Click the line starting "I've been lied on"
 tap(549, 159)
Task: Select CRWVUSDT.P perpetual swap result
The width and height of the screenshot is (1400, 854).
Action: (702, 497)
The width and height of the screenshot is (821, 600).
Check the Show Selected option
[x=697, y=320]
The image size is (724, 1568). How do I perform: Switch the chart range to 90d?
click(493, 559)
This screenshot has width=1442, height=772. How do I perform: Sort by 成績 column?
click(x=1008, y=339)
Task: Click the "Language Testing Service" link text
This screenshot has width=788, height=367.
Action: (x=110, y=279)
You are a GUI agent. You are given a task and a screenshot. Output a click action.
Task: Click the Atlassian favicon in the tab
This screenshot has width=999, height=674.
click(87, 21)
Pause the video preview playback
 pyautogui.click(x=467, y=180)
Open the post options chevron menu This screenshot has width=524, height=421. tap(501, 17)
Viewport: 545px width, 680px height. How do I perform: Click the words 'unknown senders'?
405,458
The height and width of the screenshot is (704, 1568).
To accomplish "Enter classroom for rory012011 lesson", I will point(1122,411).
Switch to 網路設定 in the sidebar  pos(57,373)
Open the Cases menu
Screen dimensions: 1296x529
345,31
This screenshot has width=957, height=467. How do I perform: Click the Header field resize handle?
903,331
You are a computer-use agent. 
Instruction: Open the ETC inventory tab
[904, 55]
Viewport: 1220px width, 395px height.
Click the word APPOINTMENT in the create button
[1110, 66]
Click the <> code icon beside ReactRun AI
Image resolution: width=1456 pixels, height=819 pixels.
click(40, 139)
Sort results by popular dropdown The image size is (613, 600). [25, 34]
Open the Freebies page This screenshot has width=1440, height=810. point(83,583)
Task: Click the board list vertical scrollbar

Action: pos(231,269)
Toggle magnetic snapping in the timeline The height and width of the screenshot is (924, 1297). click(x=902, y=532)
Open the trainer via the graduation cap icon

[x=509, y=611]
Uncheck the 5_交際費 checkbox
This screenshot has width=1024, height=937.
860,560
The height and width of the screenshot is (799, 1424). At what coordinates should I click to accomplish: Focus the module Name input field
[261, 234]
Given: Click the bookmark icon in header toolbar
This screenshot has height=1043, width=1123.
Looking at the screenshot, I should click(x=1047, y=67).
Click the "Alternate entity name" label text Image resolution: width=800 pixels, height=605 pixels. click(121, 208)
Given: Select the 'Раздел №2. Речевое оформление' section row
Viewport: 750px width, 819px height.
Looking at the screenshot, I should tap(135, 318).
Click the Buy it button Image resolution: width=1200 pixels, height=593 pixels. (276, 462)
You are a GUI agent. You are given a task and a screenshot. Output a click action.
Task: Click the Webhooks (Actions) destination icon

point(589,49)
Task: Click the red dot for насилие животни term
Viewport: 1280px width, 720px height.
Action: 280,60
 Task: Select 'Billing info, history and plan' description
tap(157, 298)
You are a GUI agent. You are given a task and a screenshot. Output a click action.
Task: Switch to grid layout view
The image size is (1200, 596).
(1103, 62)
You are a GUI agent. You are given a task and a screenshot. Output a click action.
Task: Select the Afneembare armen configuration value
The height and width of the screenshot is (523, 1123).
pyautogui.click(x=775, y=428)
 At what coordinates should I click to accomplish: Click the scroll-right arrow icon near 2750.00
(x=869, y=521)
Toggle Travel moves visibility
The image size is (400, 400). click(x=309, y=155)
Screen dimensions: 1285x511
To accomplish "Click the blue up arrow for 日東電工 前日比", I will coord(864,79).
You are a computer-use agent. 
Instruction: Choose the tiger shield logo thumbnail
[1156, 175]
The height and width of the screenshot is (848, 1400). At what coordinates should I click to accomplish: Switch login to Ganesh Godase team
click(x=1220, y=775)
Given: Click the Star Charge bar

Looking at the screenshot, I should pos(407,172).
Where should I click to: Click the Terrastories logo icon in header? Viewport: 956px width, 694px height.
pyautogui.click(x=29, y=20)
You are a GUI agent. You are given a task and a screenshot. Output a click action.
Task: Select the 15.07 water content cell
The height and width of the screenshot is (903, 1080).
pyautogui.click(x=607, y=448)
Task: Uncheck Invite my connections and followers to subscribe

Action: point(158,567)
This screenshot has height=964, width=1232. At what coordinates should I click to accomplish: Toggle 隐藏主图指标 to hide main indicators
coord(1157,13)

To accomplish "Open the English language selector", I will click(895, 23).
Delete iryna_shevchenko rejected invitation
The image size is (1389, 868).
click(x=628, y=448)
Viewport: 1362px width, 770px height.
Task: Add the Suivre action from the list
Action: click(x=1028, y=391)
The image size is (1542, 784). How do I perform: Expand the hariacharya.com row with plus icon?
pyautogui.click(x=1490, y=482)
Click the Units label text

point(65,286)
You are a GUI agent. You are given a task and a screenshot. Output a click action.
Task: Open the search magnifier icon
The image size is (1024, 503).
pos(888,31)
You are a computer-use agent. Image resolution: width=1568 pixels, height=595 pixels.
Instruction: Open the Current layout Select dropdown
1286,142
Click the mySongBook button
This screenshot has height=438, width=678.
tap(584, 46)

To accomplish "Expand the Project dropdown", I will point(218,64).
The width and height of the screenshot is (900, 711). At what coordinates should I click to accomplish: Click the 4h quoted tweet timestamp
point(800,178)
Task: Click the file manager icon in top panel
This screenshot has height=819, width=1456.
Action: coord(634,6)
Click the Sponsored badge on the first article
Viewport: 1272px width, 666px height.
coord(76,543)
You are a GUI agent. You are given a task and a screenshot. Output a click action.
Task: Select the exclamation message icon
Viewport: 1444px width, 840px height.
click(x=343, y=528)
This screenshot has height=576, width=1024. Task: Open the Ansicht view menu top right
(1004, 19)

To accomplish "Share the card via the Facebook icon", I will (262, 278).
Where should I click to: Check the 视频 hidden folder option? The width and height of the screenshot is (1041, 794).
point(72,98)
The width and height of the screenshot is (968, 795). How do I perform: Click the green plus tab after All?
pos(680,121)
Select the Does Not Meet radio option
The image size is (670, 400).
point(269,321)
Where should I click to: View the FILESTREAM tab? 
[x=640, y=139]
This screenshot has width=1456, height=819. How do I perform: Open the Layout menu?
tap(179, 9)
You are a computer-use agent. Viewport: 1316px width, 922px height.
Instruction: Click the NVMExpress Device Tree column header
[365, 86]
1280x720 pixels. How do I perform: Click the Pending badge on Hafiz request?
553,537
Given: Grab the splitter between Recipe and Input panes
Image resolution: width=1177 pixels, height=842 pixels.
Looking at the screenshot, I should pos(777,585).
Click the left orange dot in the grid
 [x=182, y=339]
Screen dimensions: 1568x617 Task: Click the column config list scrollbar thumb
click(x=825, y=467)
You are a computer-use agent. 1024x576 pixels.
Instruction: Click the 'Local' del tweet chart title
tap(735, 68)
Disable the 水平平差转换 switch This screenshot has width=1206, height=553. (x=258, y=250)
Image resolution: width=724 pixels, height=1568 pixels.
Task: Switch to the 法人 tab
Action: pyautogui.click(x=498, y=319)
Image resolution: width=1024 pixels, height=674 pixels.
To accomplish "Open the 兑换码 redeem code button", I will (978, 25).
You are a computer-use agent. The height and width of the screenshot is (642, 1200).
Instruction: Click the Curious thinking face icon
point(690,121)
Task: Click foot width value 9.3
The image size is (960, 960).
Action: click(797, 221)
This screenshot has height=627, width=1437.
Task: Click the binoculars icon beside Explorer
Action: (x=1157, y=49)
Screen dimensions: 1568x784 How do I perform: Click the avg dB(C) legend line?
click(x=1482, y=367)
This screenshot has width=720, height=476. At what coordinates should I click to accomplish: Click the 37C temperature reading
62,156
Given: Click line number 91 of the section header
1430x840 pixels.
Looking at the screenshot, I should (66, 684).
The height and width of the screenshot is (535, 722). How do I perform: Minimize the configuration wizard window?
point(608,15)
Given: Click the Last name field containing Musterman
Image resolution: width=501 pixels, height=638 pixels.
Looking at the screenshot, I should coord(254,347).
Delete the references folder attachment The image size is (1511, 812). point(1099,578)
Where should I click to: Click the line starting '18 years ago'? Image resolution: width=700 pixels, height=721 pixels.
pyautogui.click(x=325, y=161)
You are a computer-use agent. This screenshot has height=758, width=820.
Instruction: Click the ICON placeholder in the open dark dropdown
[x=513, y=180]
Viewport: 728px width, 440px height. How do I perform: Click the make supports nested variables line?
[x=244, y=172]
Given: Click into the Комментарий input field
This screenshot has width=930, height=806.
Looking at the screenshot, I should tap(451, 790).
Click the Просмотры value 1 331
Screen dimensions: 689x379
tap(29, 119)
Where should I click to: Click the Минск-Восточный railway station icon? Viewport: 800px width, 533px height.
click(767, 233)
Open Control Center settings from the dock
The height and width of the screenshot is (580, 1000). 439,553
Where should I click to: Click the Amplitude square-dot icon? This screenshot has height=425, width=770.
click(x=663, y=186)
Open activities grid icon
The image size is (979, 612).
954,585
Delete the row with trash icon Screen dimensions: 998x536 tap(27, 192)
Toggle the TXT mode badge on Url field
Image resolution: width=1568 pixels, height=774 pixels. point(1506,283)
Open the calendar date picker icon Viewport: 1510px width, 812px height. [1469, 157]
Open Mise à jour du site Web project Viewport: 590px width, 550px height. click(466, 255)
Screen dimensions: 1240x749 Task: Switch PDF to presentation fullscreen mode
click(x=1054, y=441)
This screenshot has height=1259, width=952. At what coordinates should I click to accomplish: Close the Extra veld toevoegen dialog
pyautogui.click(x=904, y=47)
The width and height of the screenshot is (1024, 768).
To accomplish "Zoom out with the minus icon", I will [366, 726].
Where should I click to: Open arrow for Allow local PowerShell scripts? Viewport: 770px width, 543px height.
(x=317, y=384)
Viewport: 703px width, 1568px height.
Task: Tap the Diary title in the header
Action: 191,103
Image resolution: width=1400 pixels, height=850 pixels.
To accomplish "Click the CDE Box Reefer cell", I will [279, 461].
================================
Written instruction: Repeat the data from the line with "icon near 2750.00" to the line with "point(65,286)", swapping "Uncheck" for "Check" and changing nothing else.

Answer for this exercise:
 At what coordinates should I click to accomplish: Click the scroll-right arrow icon near 2750.00
(x=869, y=521)
Toggle Travel moves visibility
The image size is (400, 400). click(x=309, y=155)
Screen dimensions: 1285x511
To accomplish "Click the blue up arrow for 日東電工 前日比", I will coord(864,79).
You are a computer-use agent. 
Instruction: Choose the tiger shield logo thumbnail
[1156, 175]
The height and width of the screenshot is (848, 1400). At what coordinates should I click to accomplish: Switch login to Ganesh Godase team
click(x=1220, y=775)
Given: Click the Star Charge bar

Looking at the screenshot, I should pos(407,172).
Where should I click to: Click the Terrastories logo icon in header? Viewport: 956px width, 694px height.
pyautogui.click(x=29, y=20)
You are a GUI agent. You are given a task and a screenshot. Output a click action.
Task: Select the 15.07 water content cell
The height and width of the screenshot is (903, 1080).
pyautogui.click(x=607, y=448)
Task: Check Invite my connections and followers to subscribe

Action: point(158,567)
This screenshot has height=964, width=1232. At what coordinates should I click to accomplish: Toggle 隐藏主图指标 to hide main indicators
coord(1157,13)

To accomplish "Open the English language selector", I will click(895, 23).
Delete iryna_shevchenko rejected invitation
The image size is (1389, 868).
click(x=628, y=448)
Viewport: 1362px width, 770px height.
Task: Add the Suivre action from the list
Action: click(x=1028, y=391)
The image size is (1542, 784). How do I perform: Expand the hariacharya.com row with plus icon?
pyautogui.click(x=1490, y=482)
Click the Units label text

point(65,286)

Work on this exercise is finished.